(Document excerpt)
Issue #13618 has been updated by ioquatix (Samuel Williams).


I'm still not clear why a new name needs to be introduced. `Fiber` should be sufficient IMHO, if you want to enable/disable auto yield on blocking operations, perhaps make it an option to Fiber, e.g. `Fiber.new(non_blocking: true)`. That way, it would be a minimally invasive drop-in to existing code, and it would be easy to switch between blocking and non-blocking behaviour by client code. That, and you wouldn't need to invent a name which relates to chicken farming :p

It would be also be pretty awesome if you could actually supply a reactor to use, e.g. `Fiber.new(io_reactor: my_reactor)`. In this case, blocking operations would call `my_reactor.wait_readable(io)` and `my_reactor.wait_writable(io)`. Something like this allows for the IO policy to be more flexible than global per-process reactor or other similar implementation. I'm still personally against a global IO reactor as it's an unnecessary point of thread contention and complexity (i.e. how does it work with fork? does every IO operation require locking a mutex?)

So, as mentioned earlier, `libpq` and the associated `pq` gems won't suddenly become asynchronous because of this patch (seems like there is a bit of a misunderstanding how this works under the hood). In fact, we can already achieve massive concurrency improvements using `async`, and I've tested this using `puma` and `falcon`. The difference was pretty big! I wrote up a summary here: https://github.com/socketry/async-postgres#performance - feel free to come and chat in https://gitter.im/socketry/async as there are a quite a few people there who are interested in the direction of asynchronous IO in Ruby.

(What you should do)
Transcribe the part of the Ruby issue comment that begins at the words "So, as mentioned" and stops after "IO in Ruby.".

(Provided material)
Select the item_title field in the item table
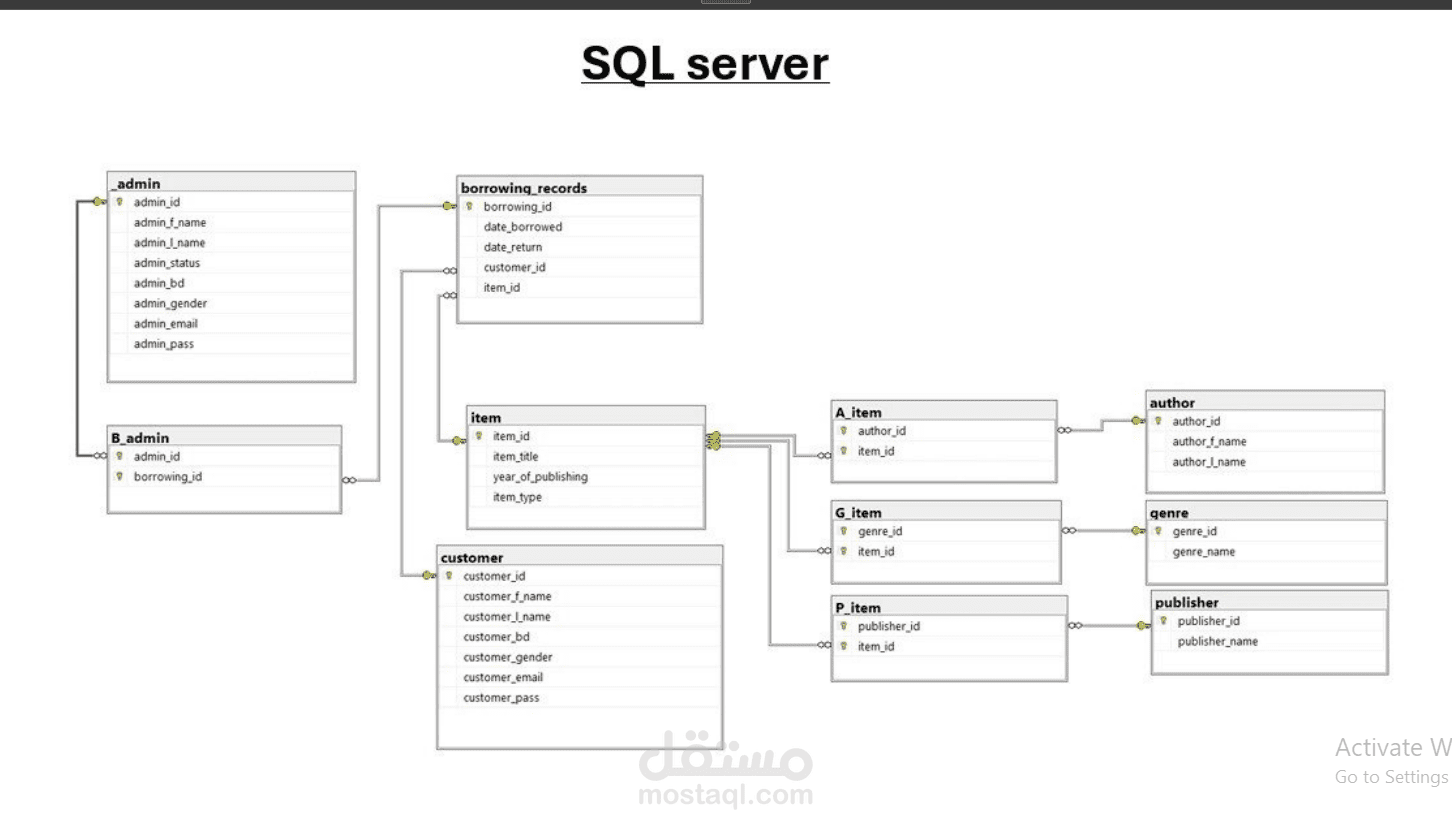The image size is (1452, 827). click(515, 456)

(Written answer)
So, as mentioned earlier, `libpq` and the associated `pq` gems won't suddenly become asynchronous because of this patch (seems like there is a bit of a misunderstanding how this works under the hood). In fact, we can already achieve massive concurrency improvements using `async`, and I've tested this using `puma` and `falcon`. The difference was pretty big! I wrote up a summary here: https://github.com/socketry/async-postgres#performance - feel free to come and chat in https://gitter.im/socketry/async as there are a quite a few people there who are interested in the direction of asynchronous IO in Ruby.